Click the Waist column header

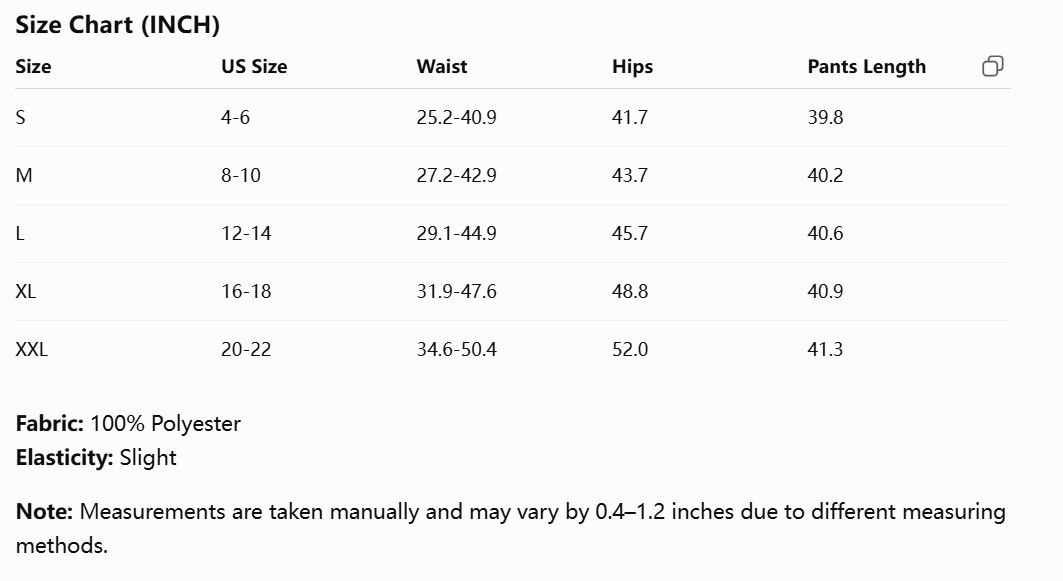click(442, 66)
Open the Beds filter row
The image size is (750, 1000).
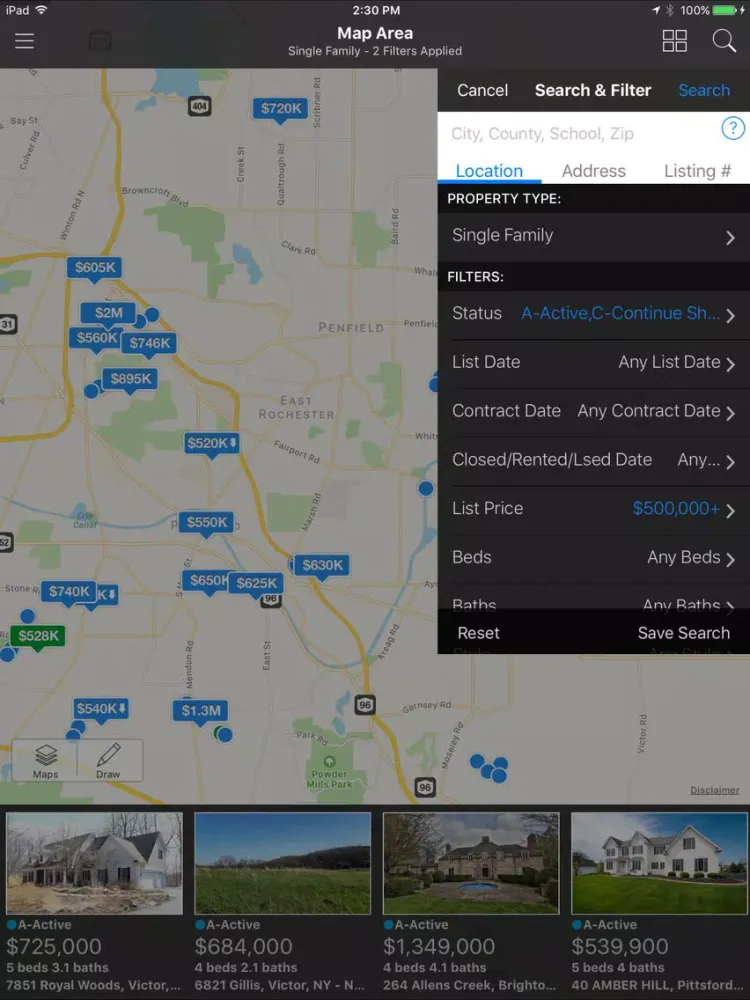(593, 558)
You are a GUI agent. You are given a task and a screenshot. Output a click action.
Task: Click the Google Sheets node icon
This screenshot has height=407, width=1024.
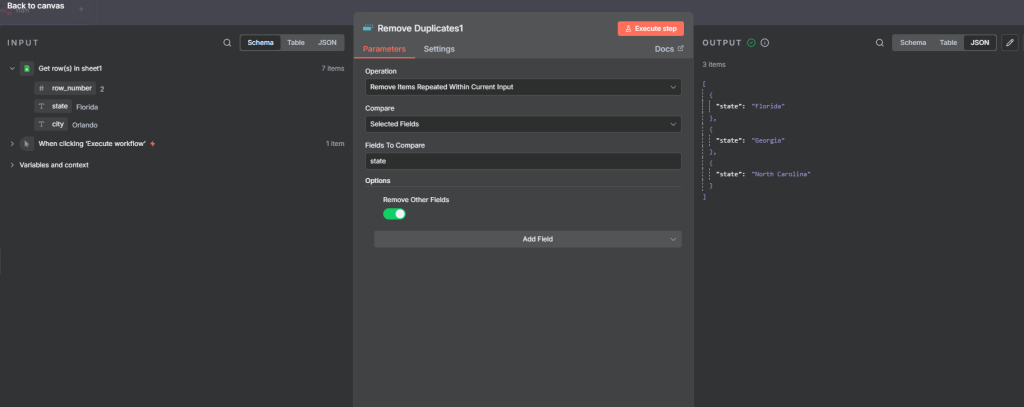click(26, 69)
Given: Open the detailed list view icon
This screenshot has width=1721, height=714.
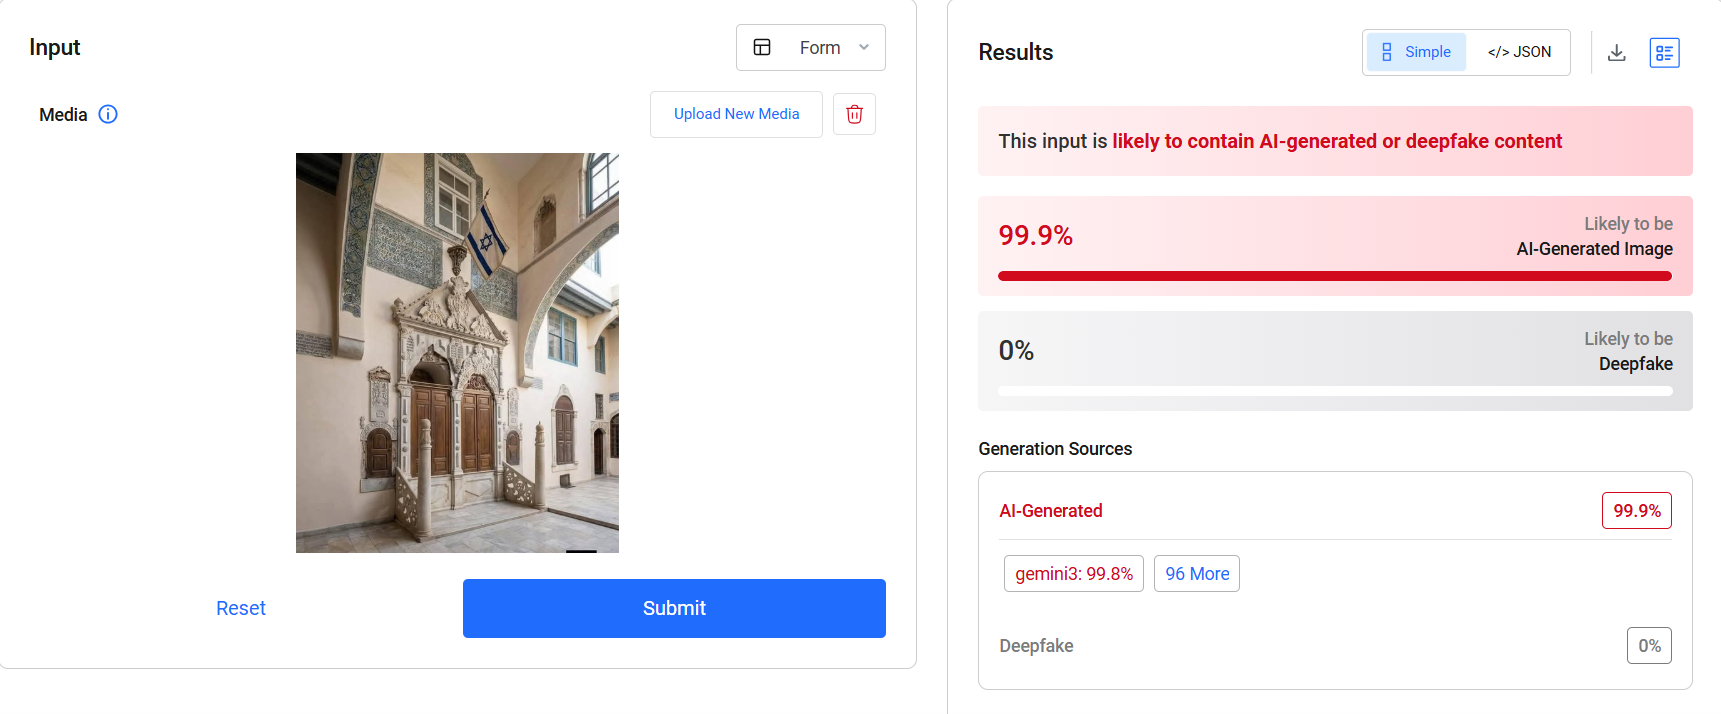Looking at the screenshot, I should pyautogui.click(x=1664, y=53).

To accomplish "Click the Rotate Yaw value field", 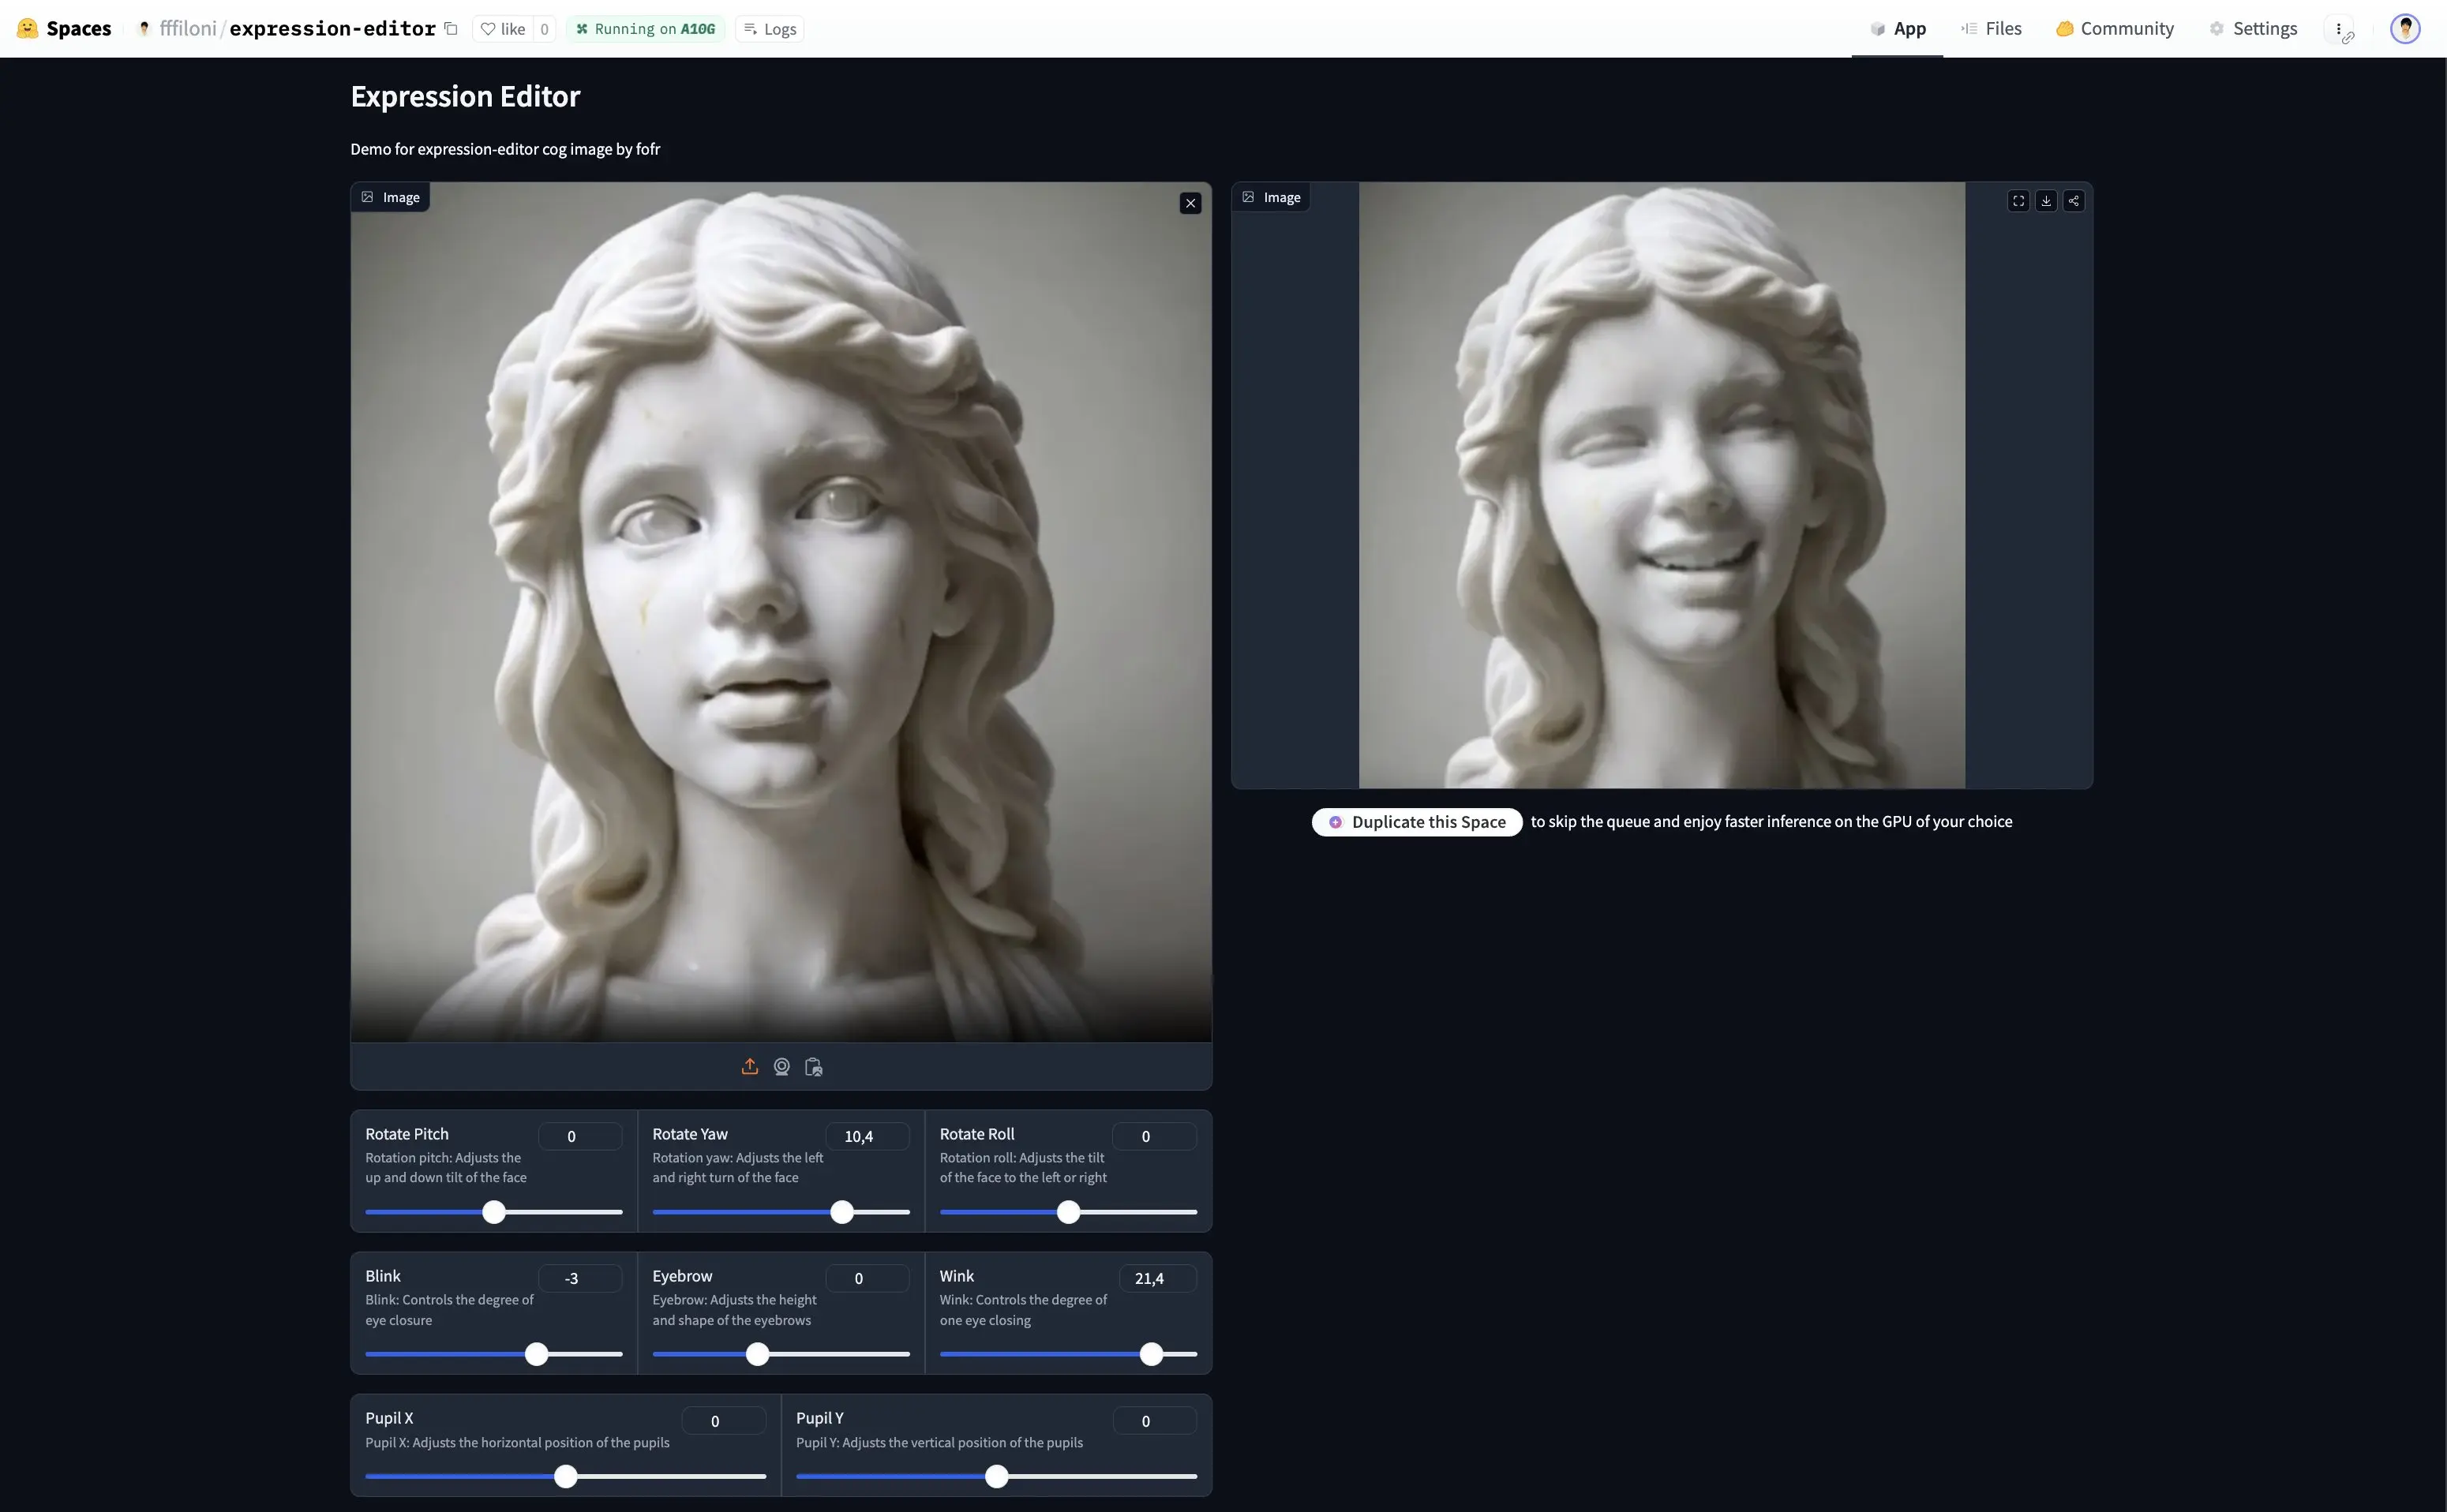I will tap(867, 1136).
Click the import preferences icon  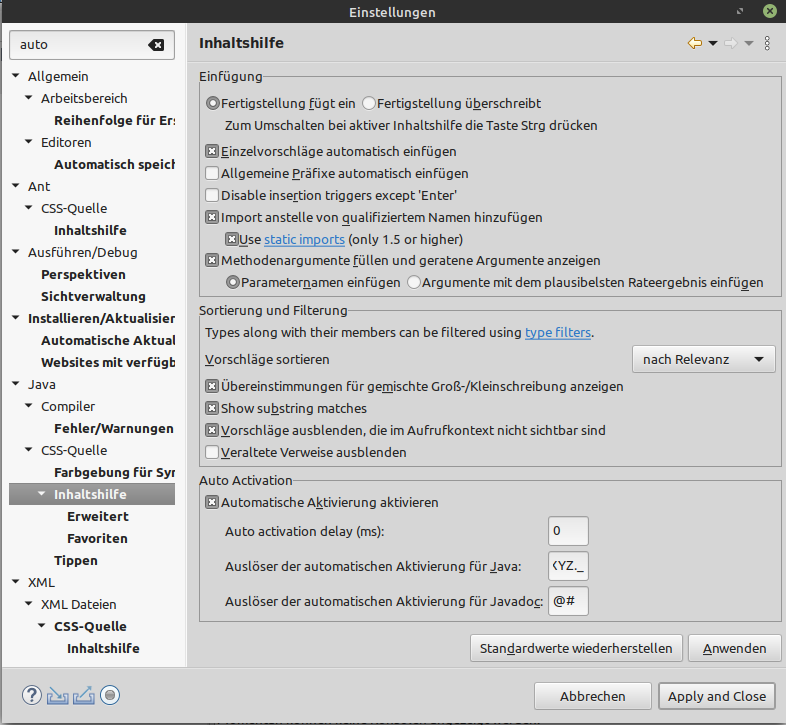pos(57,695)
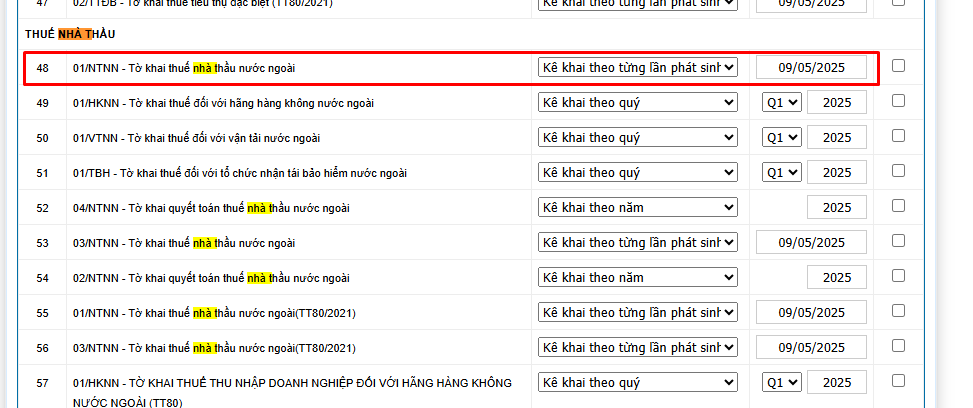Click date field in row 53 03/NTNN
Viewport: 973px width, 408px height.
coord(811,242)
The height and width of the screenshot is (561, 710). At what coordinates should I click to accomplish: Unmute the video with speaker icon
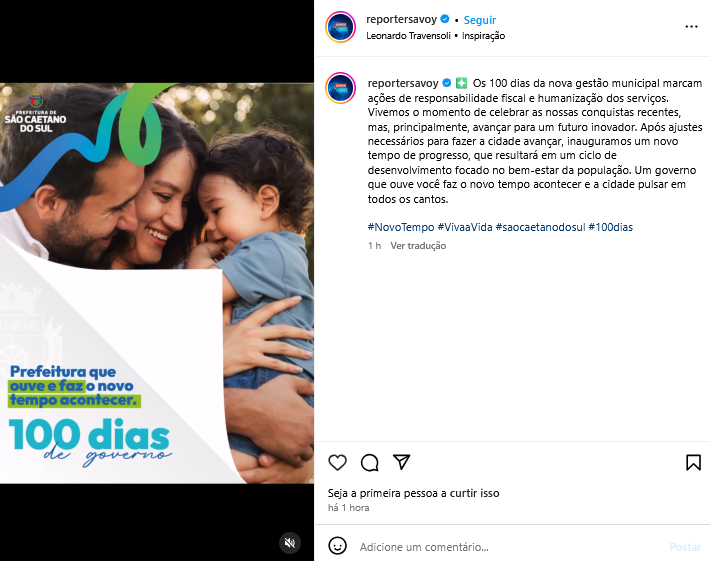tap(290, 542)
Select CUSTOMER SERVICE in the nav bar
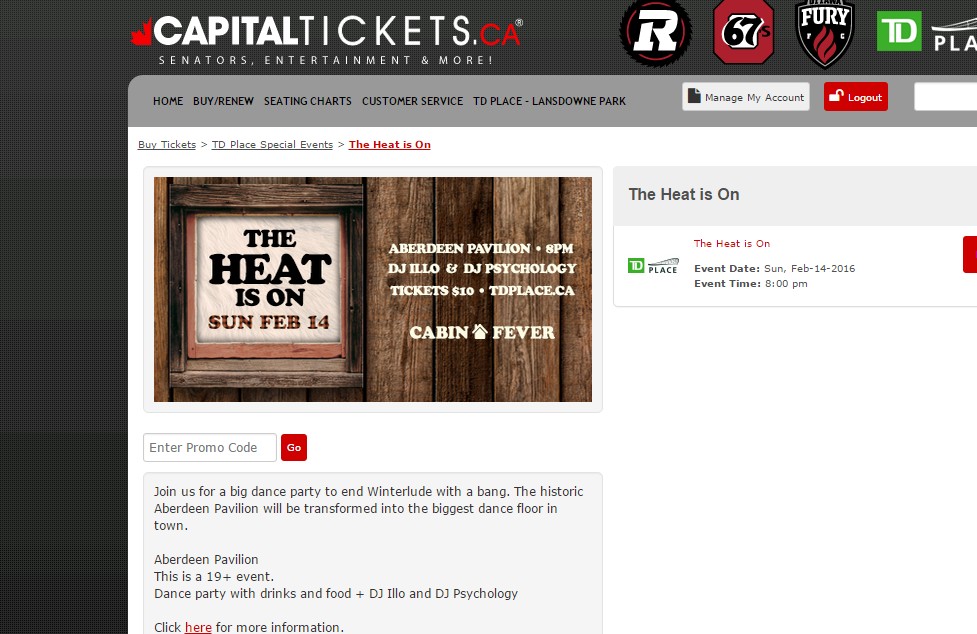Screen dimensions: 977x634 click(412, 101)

- Brief
Collect the lines of the data that carry the word "Open".

- Result of the exercise
Open the Beds filter row
Given: Open the detailed list view icon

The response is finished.